Green Lantern 3: Die Herrschaft der Blackstars

Autor:Grant Morrison
Zeichner:Giuseppe Camuncoli, Xermanico
Verlag:DC / Panini
Seiten:116
Format:Softcover
Preis:14,00€
ISBN:9783741620317

Klappentext

Nach dem verheerenden Angriff des Qwa-Man und den Manipulationen von Controller Mu erhellt kein Green Lantern-Ring mehr die Finsternis des Weltalls. Anstelle des Corps sorgen die Blackstars für Recht und Ordnung, und dieses neue Universum wurde herbeigeführt von Blackstar Parallax alias Hal Jordan!

Inhalt

Mithilfe der Miracle Machine und Hal Jordan haben die Blackstars eine Welt ohne Green Lanterns geschaffen, um selbst Frieden über die Galaxie zu bringen.
Diesen Frieden möchten Sie mit einem Friedensabkommen, dem sich die Planeten anschließen sollen, erreichen. Das geschieht nicht immer freiwillig und so holen sich die Blackstars und Parallax die Einwilligung mit Gewalt.
Als es um den Planeten Erde geht und die Justice League sich nicht dem Abkommen anschließen möchten beginnt ein Konflikt.

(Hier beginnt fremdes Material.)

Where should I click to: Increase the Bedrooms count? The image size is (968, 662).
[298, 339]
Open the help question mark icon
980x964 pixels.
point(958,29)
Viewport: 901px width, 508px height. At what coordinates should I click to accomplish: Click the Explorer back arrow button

Dieser Band beinhaltet die abgeschlossene Miniserie über die Blackstars und schließt die Handlung, die mit den beiden Vorgänger Ausgaben begonnen wurde ab.
Über die Beweggründe, Herkunft und das erste Treffen auf Controller Mu von Beelzebeth erfährt der Leser in diesem Comic deutlich mehr. Auch über das Volk der Weltraum-Vampire werden kleine einblicke gegeben.
Neben Green Lantern trifft der Leser auf bekannte Helden aus dem DC-Universum, wie Superman und Batman.

Zeichenstil

Anders als in den ersten beiden Ausgaben ist dieser Comic nun von Giuseppe Camuncoli und Xermanico gezeichnet und nicht von Liam Sharp.
Die düstere Horror-Atmosphäre wird trotzdem gut eingefangen, auch wenn der Comic deutlich Actionreicher daher kommt.
Gerade was Hintergrund Details angeht und deren Darstellung merkt mein einen großen Unterschied zu Liam Sharp. Während Camuncoli und Xermanico Umgebungen einfacher und liebloser zeichnen, sind diese bei Sharp deutlich besser ausgearbeitet.

Fazit

Ein gelungener und guter Abschluss der Blackstar-Saga aber leider auch kein sehr überraschender. Ab einem gewissen Punkt kann der Leser sehr gut erahnen wie der Comic sein Ende finden wird. Schade, von Grant Morrison hätte ich etwas mehr Innovation erwartet.
Für mich hat sich der Band aber schon allein wegen den Hintergrundinformationen und den Einblicken der Weltraum-Vampire und Blackstars gelohnt. Sehr interessant.
Der wechsel der Zeichner ist verschmerzbar aber da ich großer Fan der Zeichnungen von Liam Sharp bin, gerade wegen der Detailverliebtheit, war ich etwas enttäuscht.

Bewertung

8/10 kleine Sternen-Bänder

Hierbei handelt es sich um ein Rezensionsexemplar.